Performance Measurement of Amazon S3's New Checksum Algorithm on the Latest Generation of Intel/AMD/Graviton4 EC2
This page has been translated by machine translation. View original
On April 23, 2026, Amazon S3 added support for 5 new checksum algorithms, bringing the total to 10.
This article examines how algorithm selection and instance type affect performance through benchmarks on the latest generation of three EC2 architectures (Intel Emerald Rapids / AMD EPYC / AWS Graviton4).
What has changed
| Category | Previously Available | Newly Added |
|---|---|---|
| CRC family | CRC32, CRC32C, CRC64NVME | ― |
| XXHash family | ― | XXHash3, XXHash64, XXHash128 |
| SHA family | SHA-1, SHA-256 | SHA-512 |
| Others | ― | MD5 |
Available in 37 regions. The default remains CRC64NVME.
Algorithm Characteristics
Non-cryptographic Hashes (Fast, for integrity checks)
| Algorithm | Bit Length | Features |
|---|---|---|
| CRC32 / CRC32C | 32bit | Lightweight. Hardware acceleration supported |
| CRC64NVME | 64bit | S3 default. Highly optimized in AWS CRT |
| XXHash64 | 64bit | Fast general-purpose hash. Widely used in data pipelines |
| XXHash3 | 64bit | Latest version of XXHash.

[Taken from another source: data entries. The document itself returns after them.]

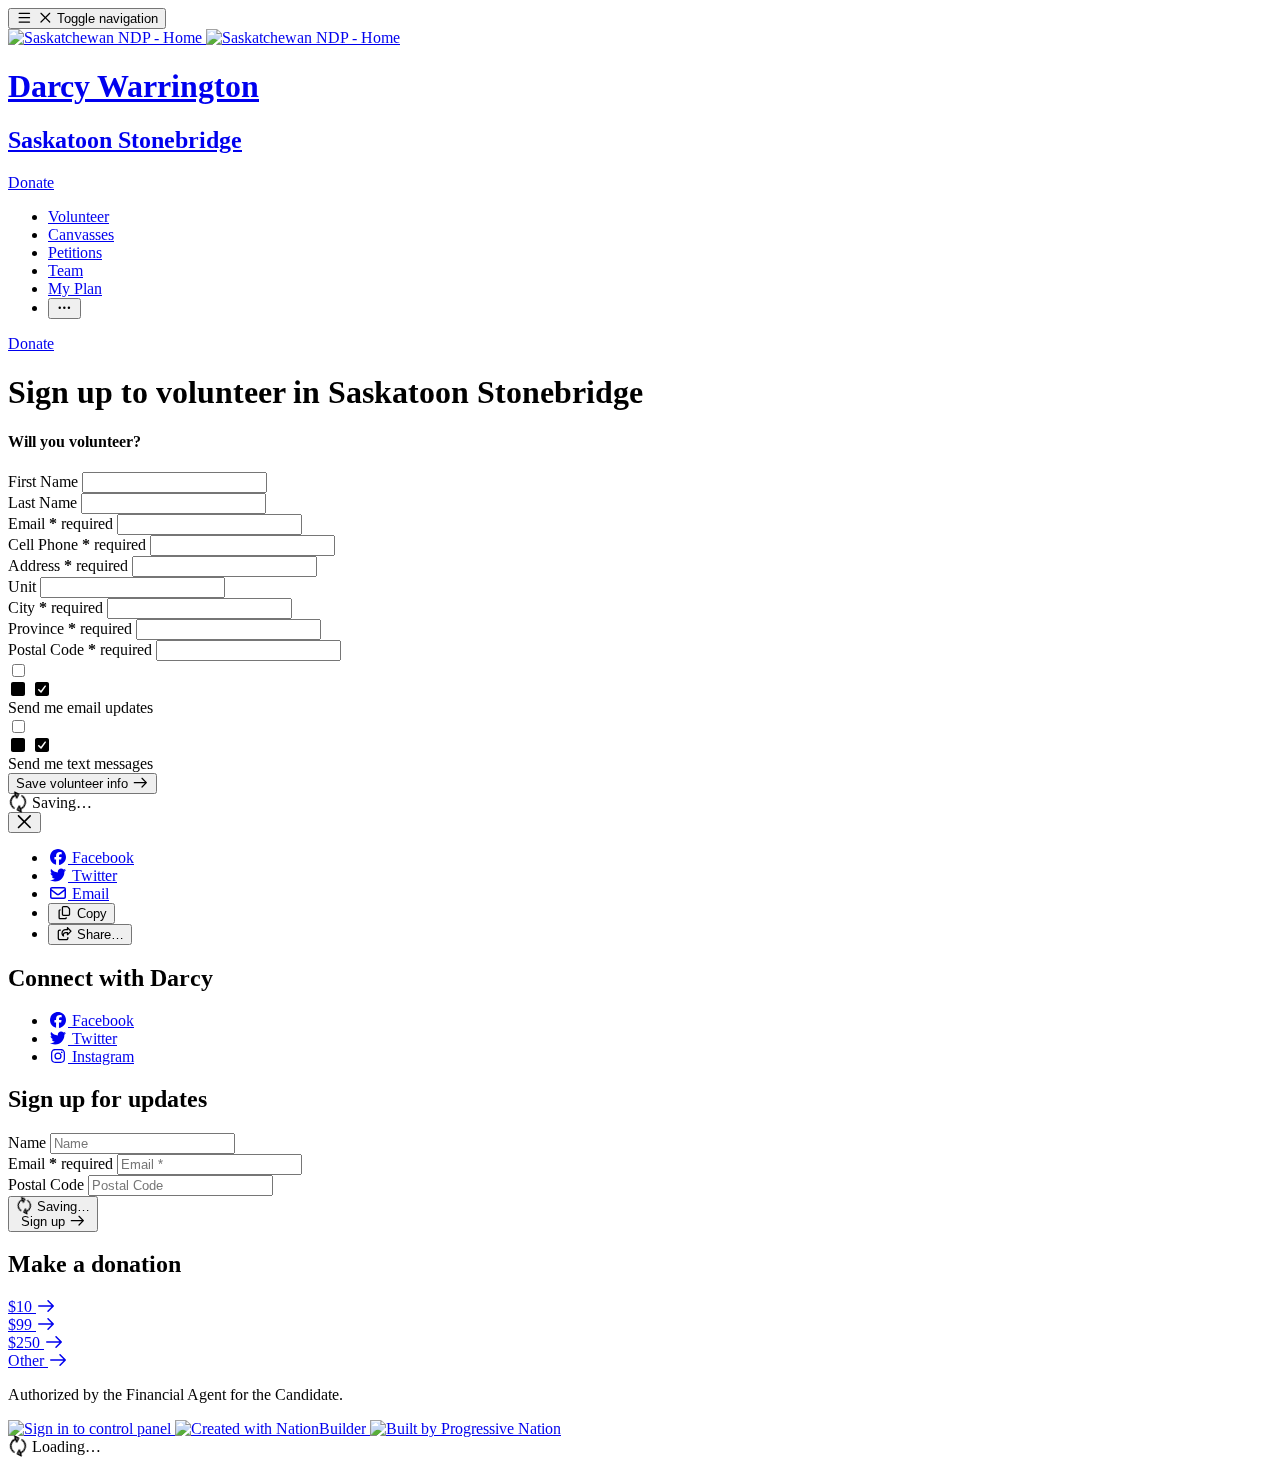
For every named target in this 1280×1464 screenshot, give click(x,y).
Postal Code (80, 649)
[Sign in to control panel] (91, 1428)
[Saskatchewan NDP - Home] (204, 37)
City (55, 607)
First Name (45, 481)
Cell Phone (77, 544)
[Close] (24, 822)
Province (70, 628)
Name (27, 1142)
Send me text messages (80, 763)
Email (60, 523)
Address (68, 565)
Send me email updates (80, 707)
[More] (64, 308)
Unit (24, 586)
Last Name (44, 502)
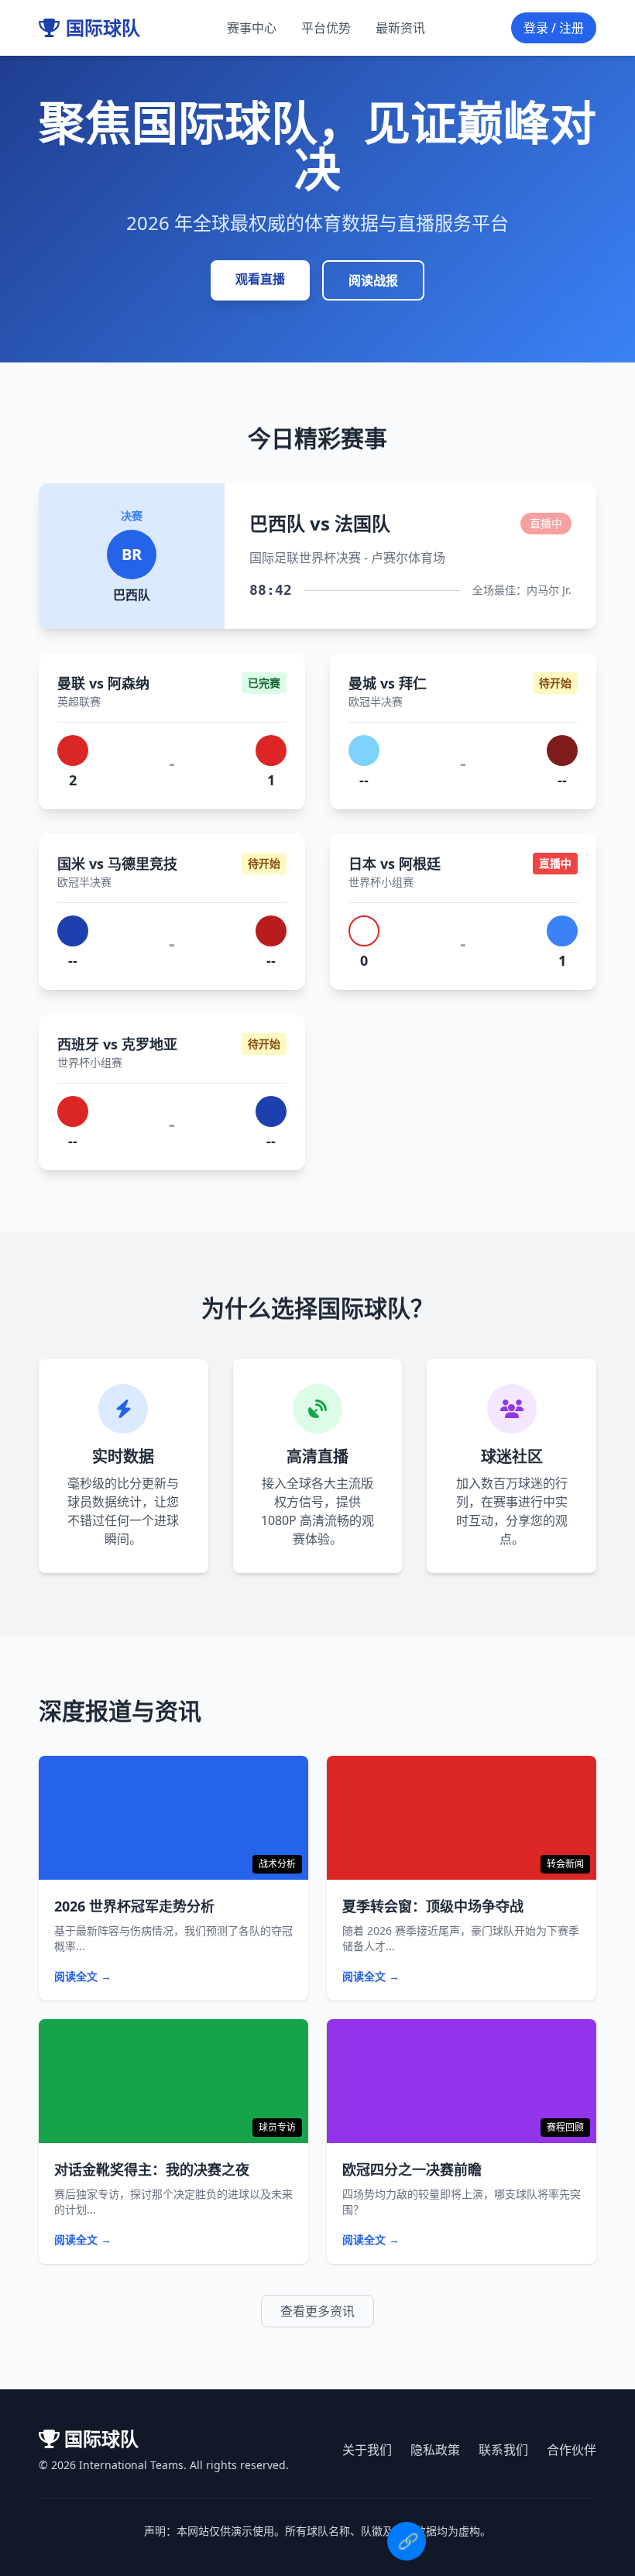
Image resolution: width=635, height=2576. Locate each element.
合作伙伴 (571, 2449)
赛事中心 (251, 27)
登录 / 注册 (553, 27)
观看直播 (260, 278)
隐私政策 (435, 2449)
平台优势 (326, 27)
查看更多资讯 (317, 2311)
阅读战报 (373, 280)
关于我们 (367, 2449)
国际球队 (103, 27)
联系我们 (503, 2449)
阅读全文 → (83, 1976)
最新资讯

SIMD optimized |
| XXHash128 | 128bit | 128bit version of XXHash3. Even lower collision probability |
Cryptographic Hashes (For security and compliance)
| Algorithm | Bit Length | Features |
|---|---|---|
| MD5 | 128bit | Collision attacks proven. For legacy compatibility |
| SHA-1 | 160bit | Collisions proven. Not recommended |
| SHA-256 | 256bit | Currently secure. Widely used |
| SHA-512 | 512bit | Longer hash value than SHA-256. Can be more efficient on 64bit CPUs |
Non-cryptographic hashes are sufficient for detecting data corruption during transfers. For protecting against data tampering on S3, IAM policies and S3 Object Lock are more appropriate than checksums.
Benchmarks
Test Environment
Testing was conducted on three instance types in the Tokyo region (ap-northeast-1).
| Item | c8i.4xlarge | c8a.4xlarge | c8g.4xlarge |
|---|---|---|---|
| CPU | Intel Xeon 6975P-C (Emerald Rapids) | AMD EPYC 9R45 | AWS Graviton4 |
| Architecture | x86_64 | x86_64 | aarch64 |
| vCPU / Physical cores | 16 / 8 (with SMT) | 16 / 16 (no SMT) | 16 / 16 (no SMT) |
| Memory | 32GB DDR5 | 32GB DDR5 | 32GB DDR5 |
| Network bandwidth | Up to 12.5 Gbps | Up to 15 Gbps | Up to 12.5 Gbps |
| On-demand price | $0.4718/h | $0.5426/h | $0.4003/h |
Test data (5GB) was placed on tmpfs (RAM disk) to eliminate storage I/O bottlenecks. Checksum calculation speeds were measured using Python's xxhash (C extension) and hashlib on in-memory data with single-thread processing. S3 transfer speeds were measured using aws s3 cp with AWS CLI 2.34.35. All results are averages of three runs.
Checksum Calculation Speed (5GB, Single-thread, Average of 3 runs)
| Algorithm | c8i (Intel) | c8a (AMD) | c8g (Graviton4) |
|---|---|---|---|
| XXHash3_64 | 14.8 GB/s | 36.7 GB/s | 23.4 GB/s |
| XXHash3_128 | 14.8 GB/s | 36.8 GB/s | 23.3 GB/s |
| XXHash64 | 7.0 GB/s | 22.0 GB/s | 18.3 GB/s |
| SHA-256 | 1.7 GB/s | 2.1 GB/s | 1.7 GB/s |
| CRC32 | 1.3 GB/s | 1.7 GB/s | 1.0 GB/s |
| SHA-512 | 0.8 GB/s | 1.2 GB/s | 1.0 GB/s |
| MD5 | 0.8 GB/s | 0.9 GB/s | 0.6 GB/s |
Variation between runs was extremely small (coefficient of variation under 1%), indicating highly reproducible results.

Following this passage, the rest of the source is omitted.